In deze zaak heeft het Gerecht in eerste aanleg van Sint Maarten op 27 oktober 2021 uitspraak gedaan in een strafzaak tegen de verdachte, die werd beschuldigd van meerdere diefstallen met geweld, waaronder overvallen op juweliers. De officier van justitie baseerde het bewijs op herkenningen van de verdachte op camerabeelden, maar het Gerecht oordeelde dat deze herkenningen niet betrouwbaar waren. De verbalisanten die de verdachte meenden te herkennen, kenden hem niet persoonlijk, en de kwaliteit van de beelden was onvoldoende om een gezichtsvergelijking te maken. Hierdoor werd de verdachte vrijgesproken van de feiten 1 tot en met 4, omdat er onvoldoende wettig bewijs was.
Echter, het Gerecht achtte het wel bewezen dat de verdachte op 8 juni 2021 een vuurwapen van het type EA 380-F.T. met munitie in zijn bezit had. Dit bewijs was gebaseerd op observaties van de politie en de vondst van het wapen in de woning waar de verdachte zich bevond.
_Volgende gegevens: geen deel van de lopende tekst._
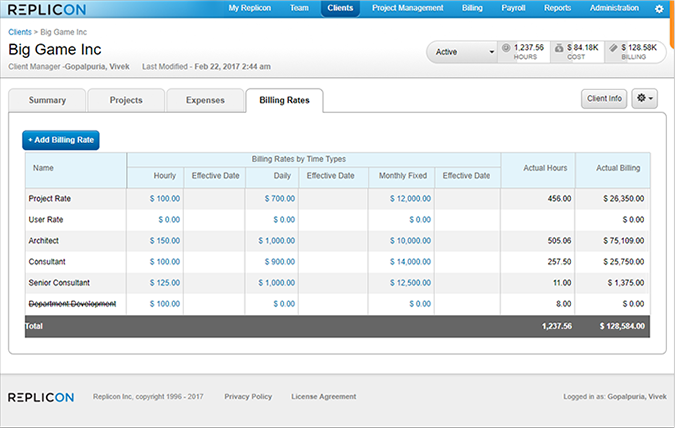Open Project Management menu
Viewport: 675px width, 428px height.
click(x=407, y=8)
De verdediging voerde aan dat er onvoldoende bewijs was voor het vuurwapenbezit, maar het Gerecht verwierp dit verweer. De verdachte werd uiteindelijk veroordeeld tot een gevangenisstraf van 21 maanden, waarvan 6 maanden voorwaardelijk, en de teruggave van een in beslag genomen telefoon werd gelast.
De uitspraak benadrukt de noodzaak van zorgvuldigheid bij herkenningen op basis van camerabeelden en de gevolgen van vuurwapenbezit in de samenleving van Sint Maarten. Het Gerecht hield rekening met de ernst van het bewezen feit en de maatschappelijke impact van vuurwapenbezit, wat leidde tot de opgelegde straf.